The song's chorus is rife with inspirational mantras. "More power to ya, stand up and make a choice," the sisters sing, beautifully harmonizing. "More power to ya, speak up and find your voice. More power to ya, reach out and grab a hold. More power to ya, you're stronger than you know."

Stella and Dolly Parton both love to cook — but Stella thinks she does a better job

Stella and Dolly Parton don't just share a love for music, they also share a passion for cooking. Stella has released several cookbooks, starting with "Really Cookin' with Stella Parton" in 1990. Meanwhile, Dolly is working on a cookbook called "Good Lookin' Cookin'," which will feature revamped versions of recipes taken from her official theme park's cookbook, "Dollywood Presents Tennessee Mountain Home Cooking."

In 2018, Stella decided to put her kitchen expertise to the test by participating in a season of Celebrity MasterChef. In an interview, Stella said that judges John Torode and Gregg Wallace were "adorable" but emphasized how stressful the show was overall (via the Irish News). "To me, the kitchen has always been a place of therapy, and I think of it as a place to zone out and create something nourishing and to lay on a celebration for people I love. So in a way, MasterChef was a gobsmack to me ... It was like having a baby, I would almost rather have had a baby than do MasterChef. There were certainly labor pains!"

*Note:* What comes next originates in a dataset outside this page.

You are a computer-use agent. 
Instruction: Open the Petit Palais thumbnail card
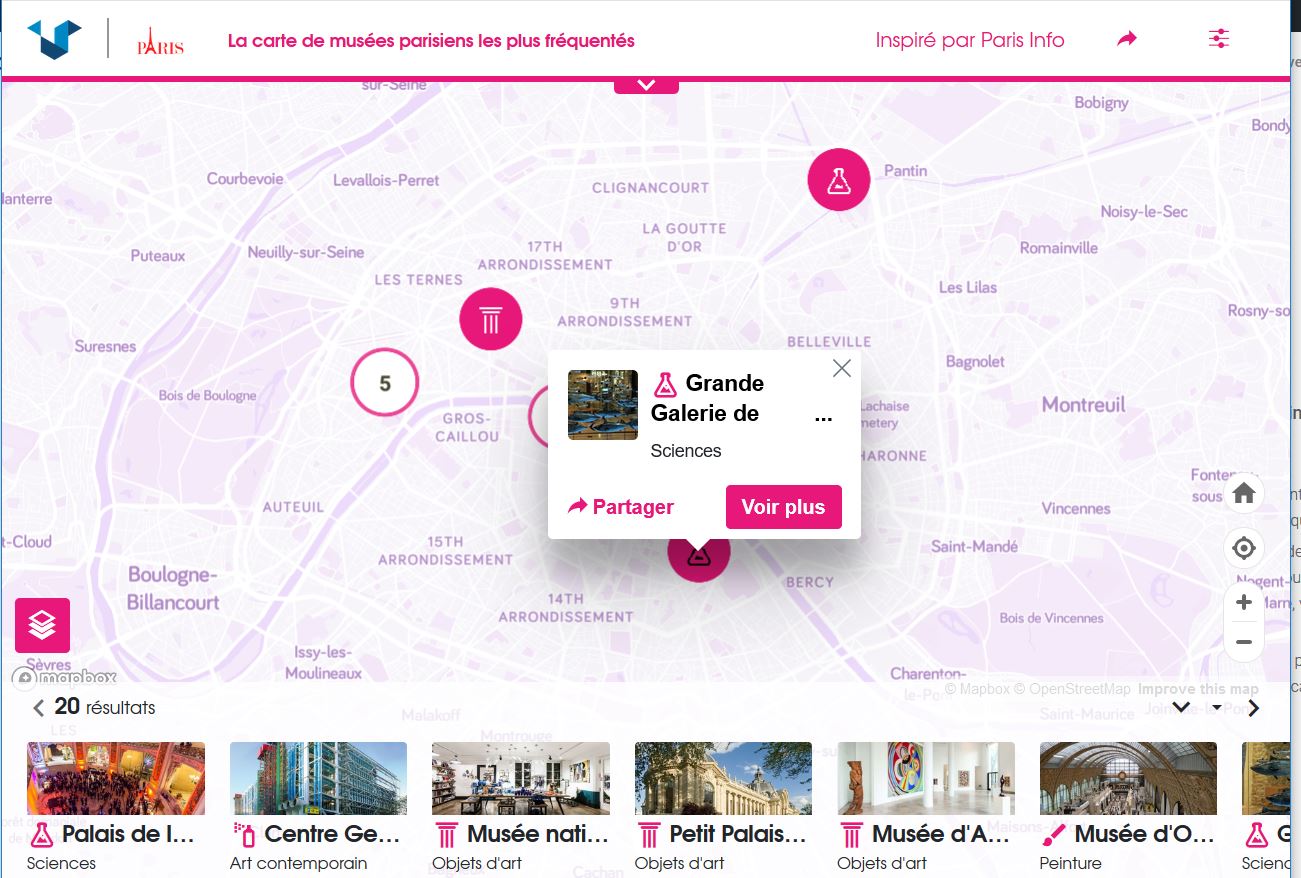722,778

Although Stella found the experience challenging, she insisted that Dolly wouldn't have had an easier time in her shoes. "I would say I'm a better cook than her. I don't need her advice! And I don't think she would have done better than me in that kitchen, it would have freaked her out, as well."

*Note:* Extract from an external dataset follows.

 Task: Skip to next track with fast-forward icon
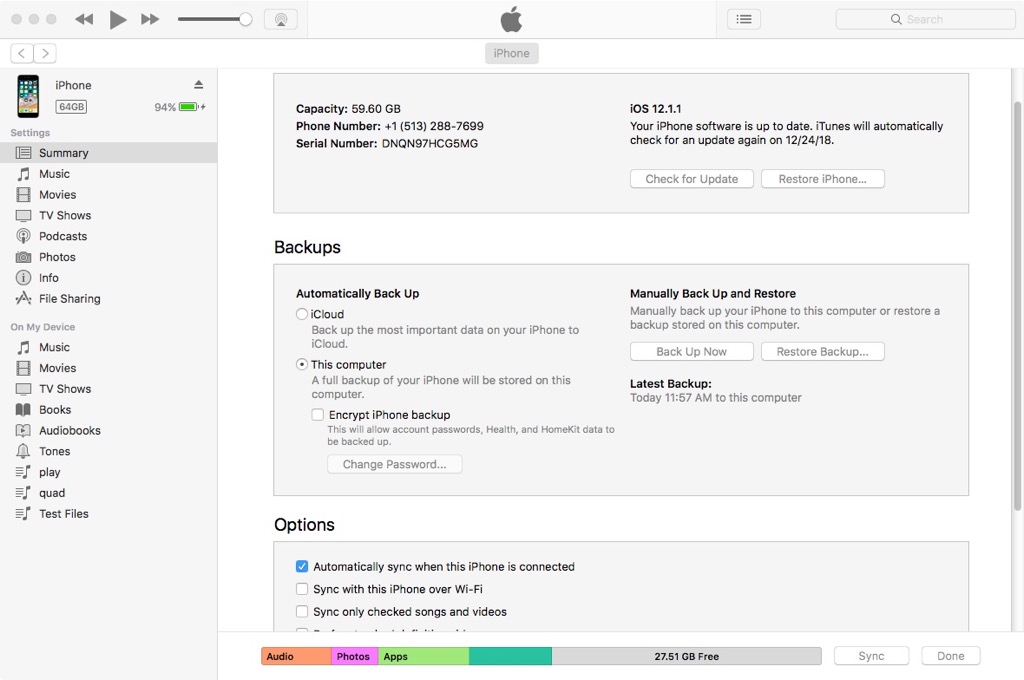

Dolly Parton and her sister Stella Parton clashed over the #MeToo movement

In 2019, Stella and Dolly Parton had a public clash in the wake of the #MeToo movement. In an interview with the Guardian, Dolly danced around political issues, trying not to step on any toes. When interviewer Hadley Freeman asked if she identified as a feminist, she was hesitant to box herself in: "I mean, I must be if being a feminist means I'm all for women, yes. But I don't feel I have to march, hold up a sign, or label myself ... I'm just all for gals." Later in the interview, she explained the source of her hesitation: "I've got as many Republican friends as I've got Democrat friends, and I just don't like voicing my opinion on things. I've seen things before, like the Dixie Chicks. You can ruin a career for speaking out."

The following week, Stella Parton appeared on CountryLine's OurStories podcast with some choice words for her sister. "I'm ashamed of my sister for keeping her mouth shut. She can run it when it is about something else, but speak up about injustice, Dolly Parton ... Defend women, and don't just do it in a little song." She went on to say that, while she doesn't typically like to criticize Dolly in the public sphere, desperate times call for desperate measures: "This is the first time I've really publicly called my sister out. But it's high time that some of these older women speak up and speak out."

Stella Parton defended Dolly Parton against critics after her halftime show performance

Even though Stella and Dolly Parton have had a few spats, Stella is quick to defend her big sis when she feels that she's being unfairly criticized. She made this clear in November 2023, when Dolly's sartorial choices came into question.

On November 23, 2023, Dolly Parton took to the field for a halftime performance during the Thanksgiving Day game between the Dallas Cowboys and the Washington Commanders. She showed her pride for her favorite team by dressing as a Dallas Cowboys cheerleader, with a cropped white vest and shorts speckled with blue stars.

Even though Dolly covered up by wearing a bedazzled bodysuit underneath her fit, some thought that her outfit was too revealing. Stella took to X (formerly known as Twitter) to admonish the naysayers with a strongly worded post. "I personally thought my big sister Dolly was cute as hell in her Dallas Cowboys cheerleading costume at the halftime show on Thanksgiving," she wrote. "To those of you being so critical of a 77-year-old kicking up her heels, I say f*** yourself. Shame on you not her." In the end, it seems, sisterhood will always prevail.